YOUR GOAL:
For each line of the data that includes the word "agent", copy the line.

Dataset entries

-=-=-

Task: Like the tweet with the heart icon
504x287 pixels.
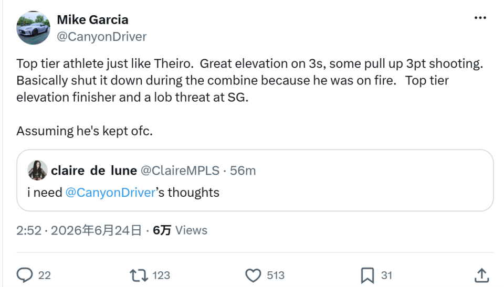Action: click(253, 275)
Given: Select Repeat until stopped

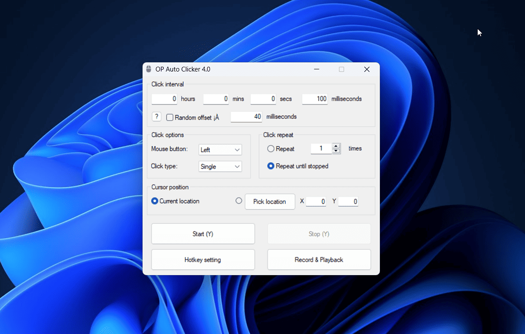Looking at the screenshot, I should click(270, 166).
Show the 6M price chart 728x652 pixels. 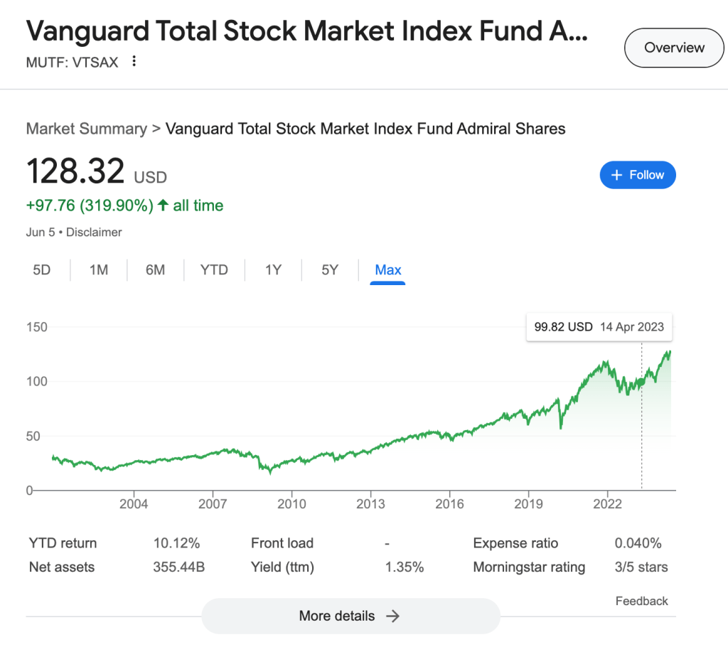[155, 270]
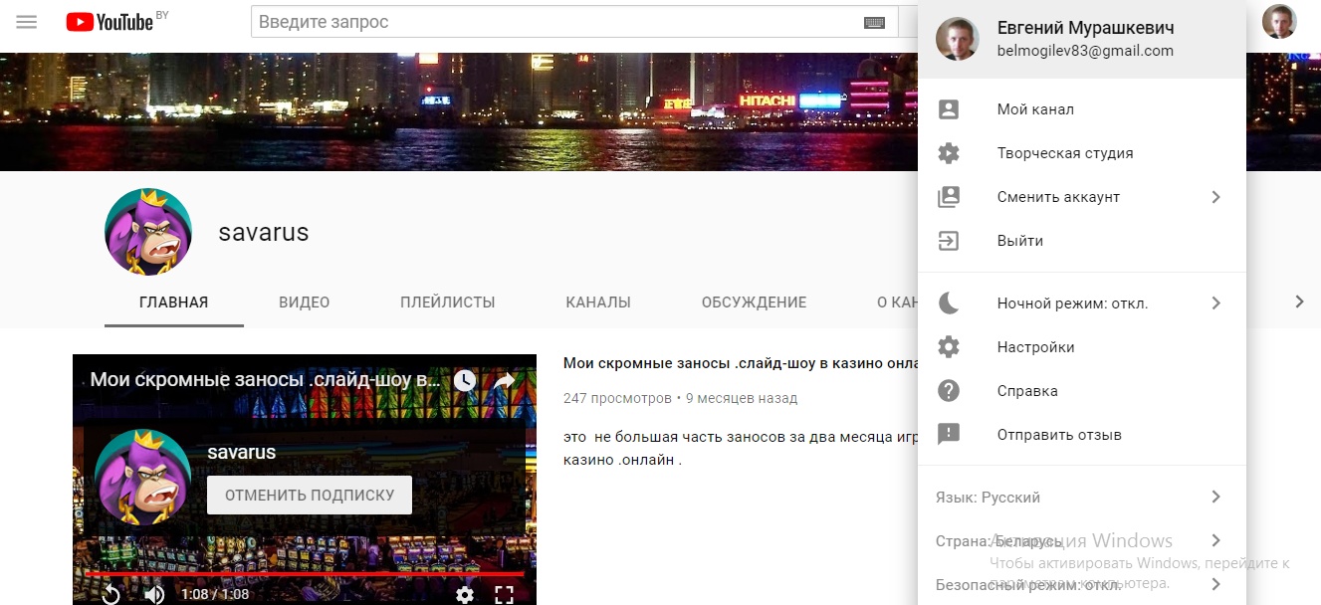Open the on-screen keyboard icon in search

(x=874, y=23)
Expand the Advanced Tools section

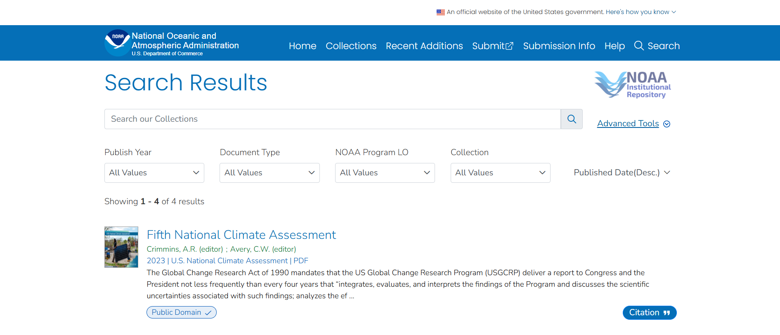[x=633, y=124]
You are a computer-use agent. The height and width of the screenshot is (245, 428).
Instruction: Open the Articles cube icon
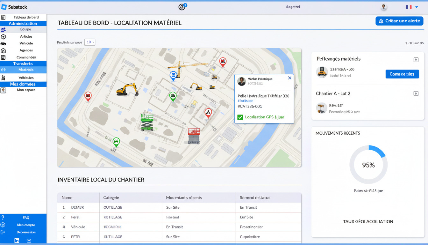[3, 36]
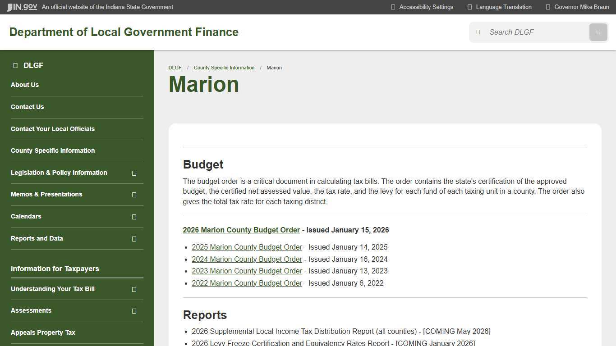Screen dimensions: 616x346
Task: Expand the Understanding Your Tax Bill section
Action: tap(134, 289)
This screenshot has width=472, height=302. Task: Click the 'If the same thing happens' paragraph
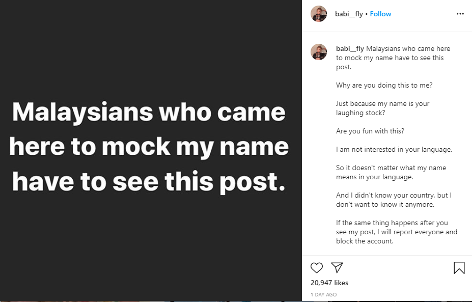pyautogui.click(x=396, y=232)
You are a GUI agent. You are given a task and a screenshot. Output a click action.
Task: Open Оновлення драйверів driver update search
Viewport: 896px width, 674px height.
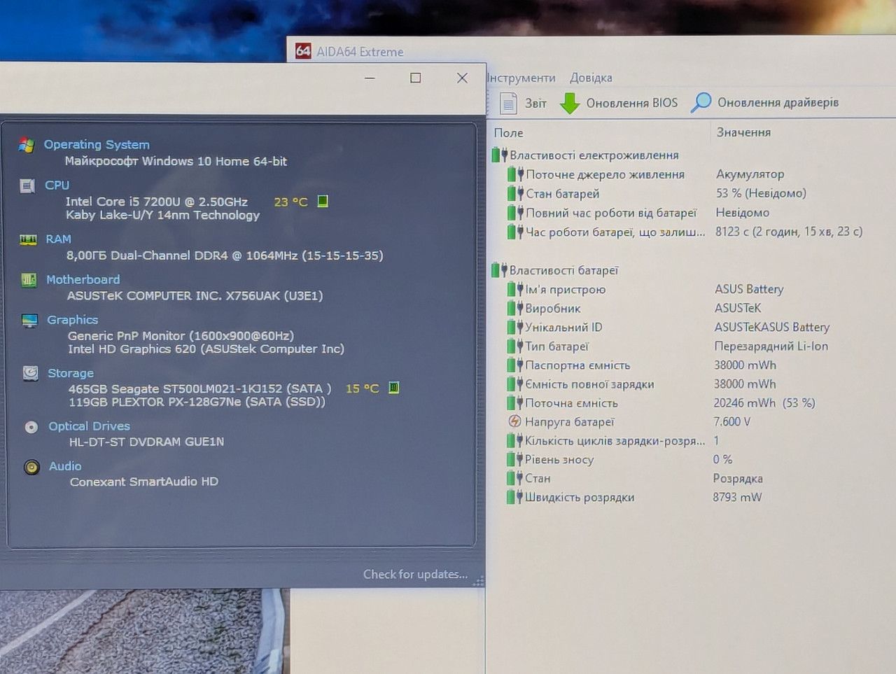pyautogui.click(x=764, y=103)
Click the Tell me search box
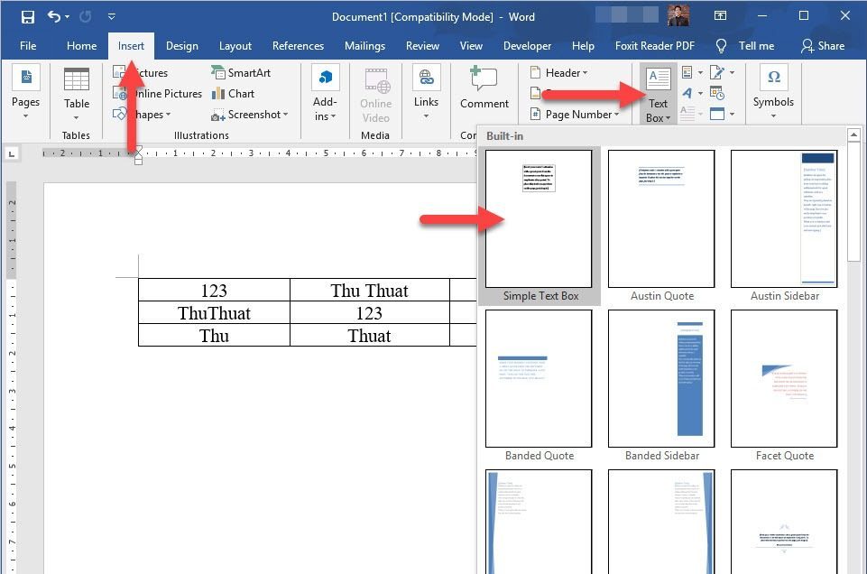 [x=746, y=46]
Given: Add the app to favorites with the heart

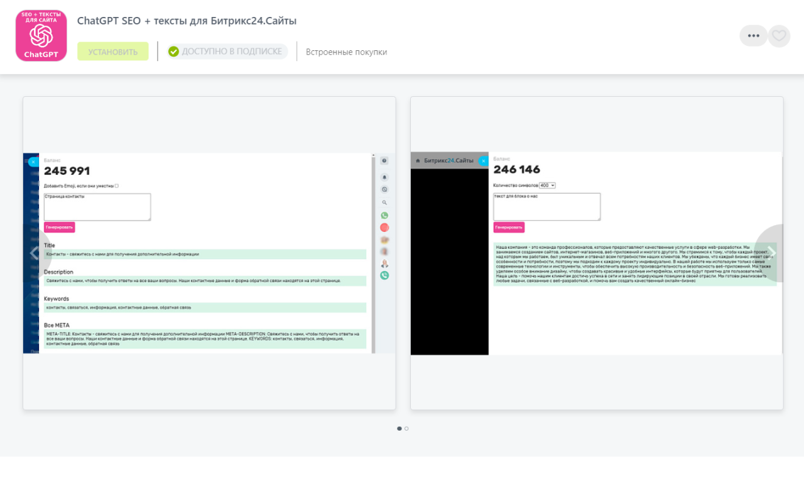Looking at the screenshot, I should click(779, 36).
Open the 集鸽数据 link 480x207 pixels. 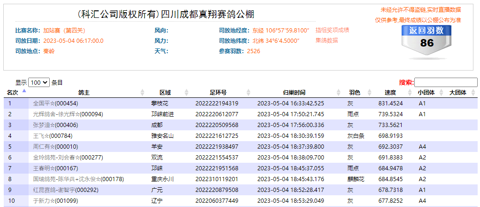coord(327,40)
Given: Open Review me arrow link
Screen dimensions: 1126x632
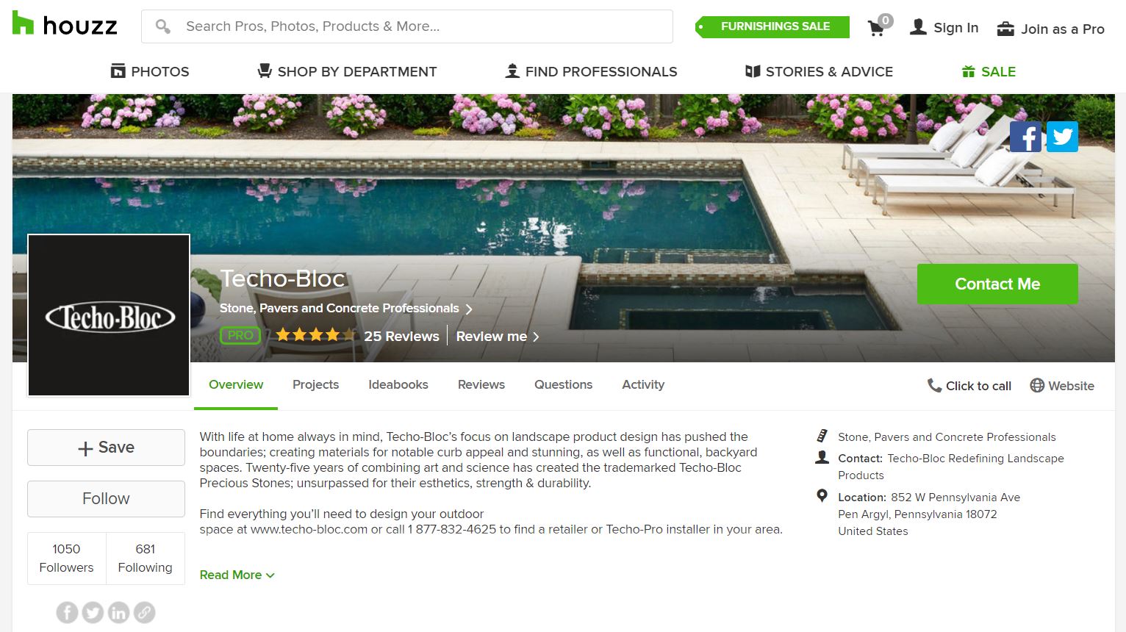Looking at the screenshot, I should tap(498, 337).
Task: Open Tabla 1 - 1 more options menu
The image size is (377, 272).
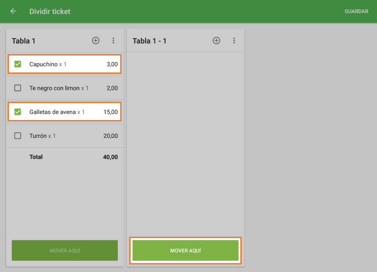Action: (234, 41)
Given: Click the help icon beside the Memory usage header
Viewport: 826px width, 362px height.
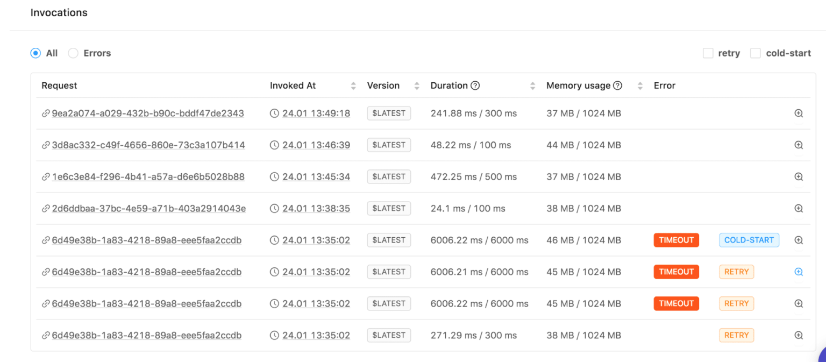Looking at the screenshot, I should click(617, 85).
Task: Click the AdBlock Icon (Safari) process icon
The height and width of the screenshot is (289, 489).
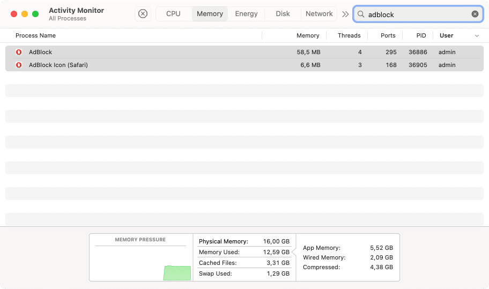Action: click(x=19, y=65)
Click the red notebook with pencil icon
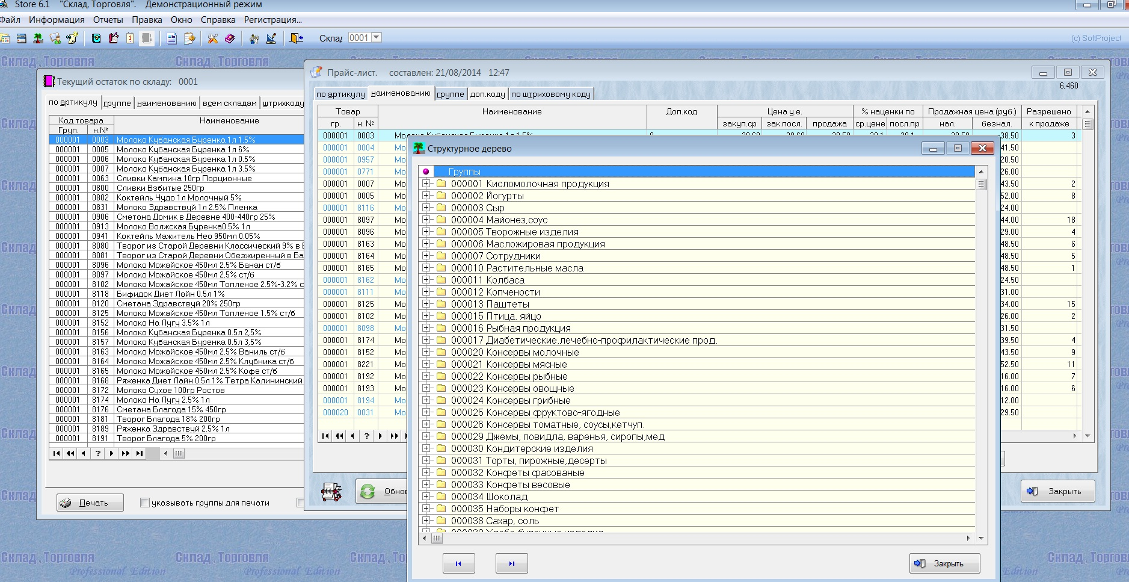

-=-=-

COMPLETED TASK:
You are a computer-use agent. The height and width of the screenshot is (245, 428).
You are a GUI agent. You are given a task and a screenshot. Output a click action.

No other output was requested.